Zadanie pisemne:
Oceń, czy poniższe stwierdzenia są zgodne z fragmentem dokumentu. Przy każdym napisz „tak” lub „nie” i przytocz dosłownie słowa tekstu, które o tym przesądzają.
1. Im więcej zostanie wybaczone, tym dusza jest bardziej wolna.
2. Pycha ułatwia nam wybaczanie innym.
3. Bez miłości można się obejść.

A więc bez miłości ani rusz. Im większa miłość duszy, tym więcej win zostaje nam wybaczonych, zaś im więcej zostanie wybaczone, tym dusza jest bardziej wolna, lekka, czysta, zwiewna i tym bardziej zdolna do najwyższych uczuć. Im więcej w niej miłości, tym swobodniej i łatwiej wybaczać błędy, słabości i niedoskonałości innym – tym mniej pychy, która jest głównym czynnikiem nie pozwalającym nam wybaczać.

Podane informacje:
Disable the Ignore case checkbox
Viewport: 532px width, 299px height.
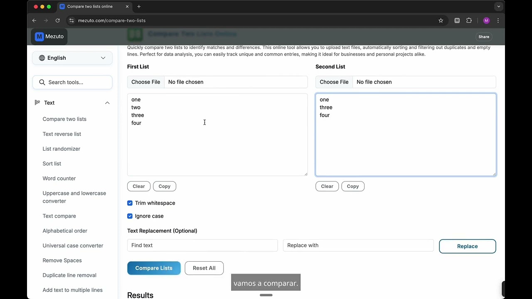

Odpowiedź:
1. Tak: „im więcej zostanie wybaczone, tym dusza jest bardziej wolna”.
2. Nie: „tym mniej pychy, która jest głównym czynnikiem nie pozwalającym nam wybaczać”.
3. Nie: „A więc bez miłości ani rusz.”